WRITTEN INSTRUCTION =>
In the data below, copy everything from the line containing "Click the Active Excursion hiker icon" down to the end, substituting "trekker" for "hiker" and leaving all else unchanged. Omit the pictures from your answer.

Text and element pointing data:
————

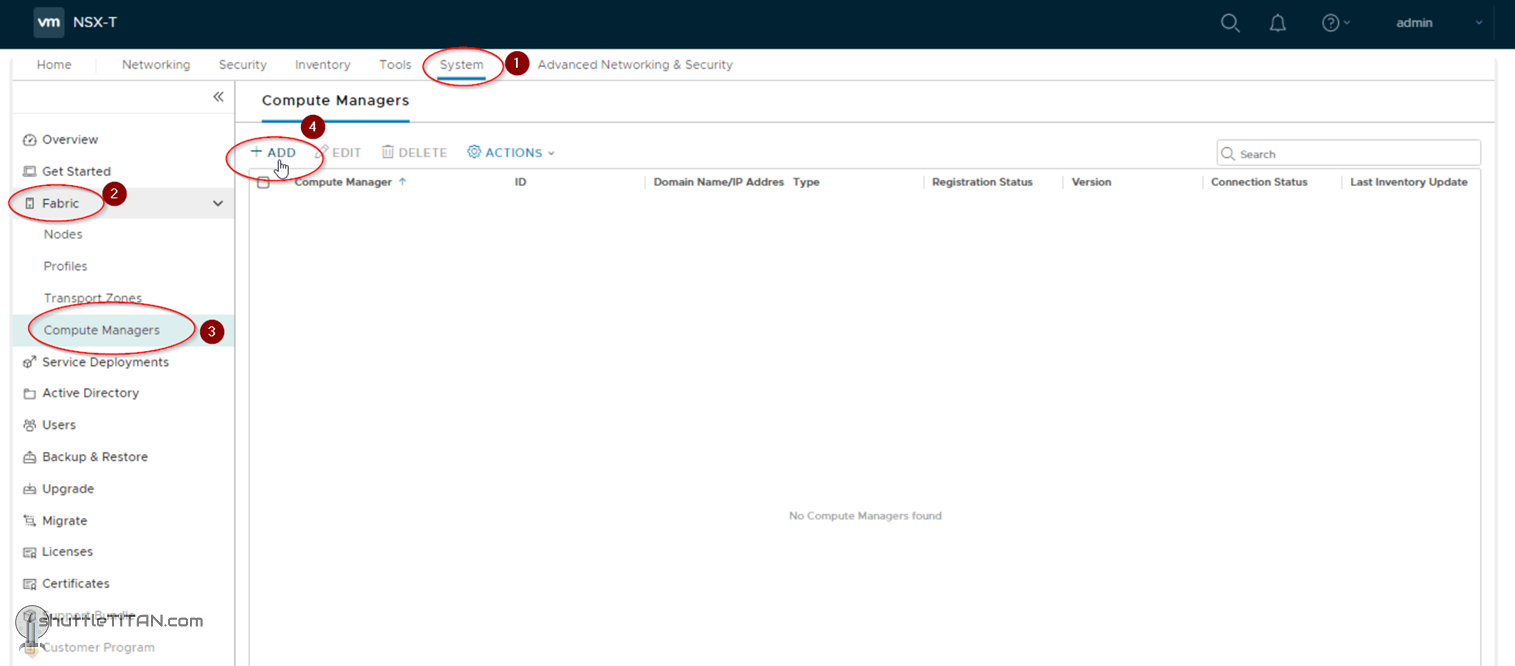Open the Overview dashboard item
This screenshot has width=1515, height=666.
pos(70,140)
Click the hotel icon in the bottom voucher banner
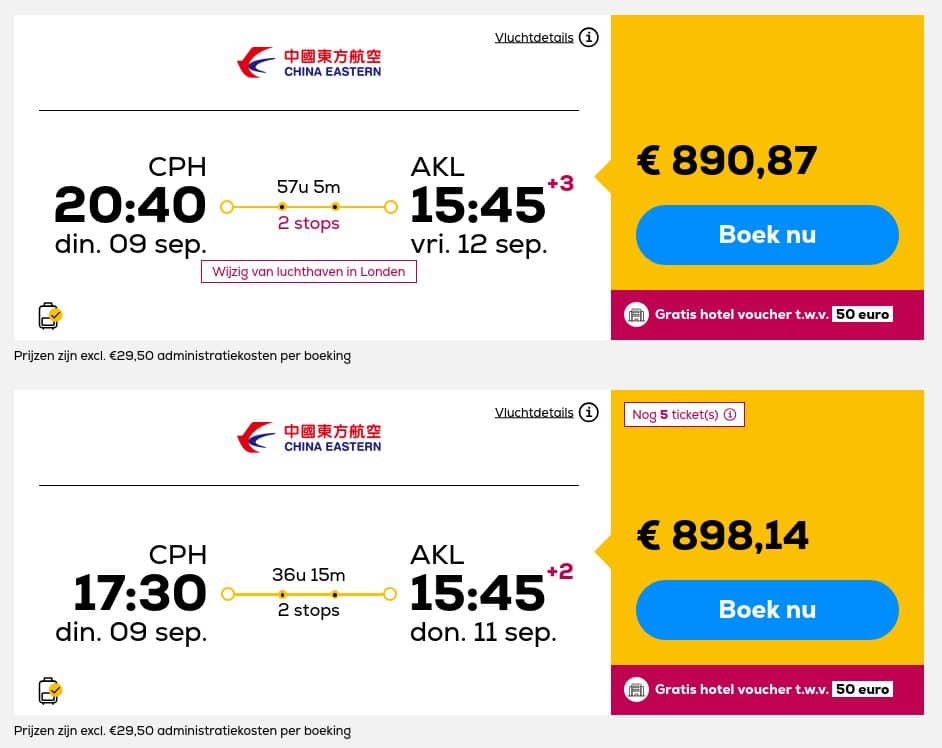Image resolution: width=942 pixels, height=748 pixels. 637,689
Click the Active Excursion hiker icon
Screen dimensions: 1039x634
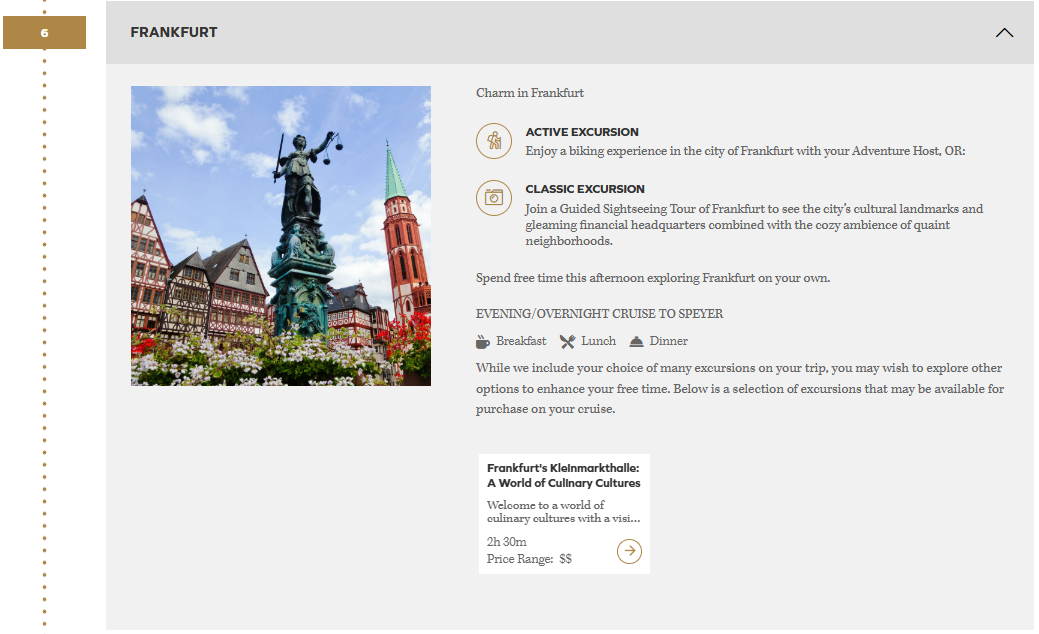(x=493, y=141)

————

WRITTEN ANSWER =>
Click the Active Excursion trekker icon
Screen dimensions: 1039x634
(x=493, y=141)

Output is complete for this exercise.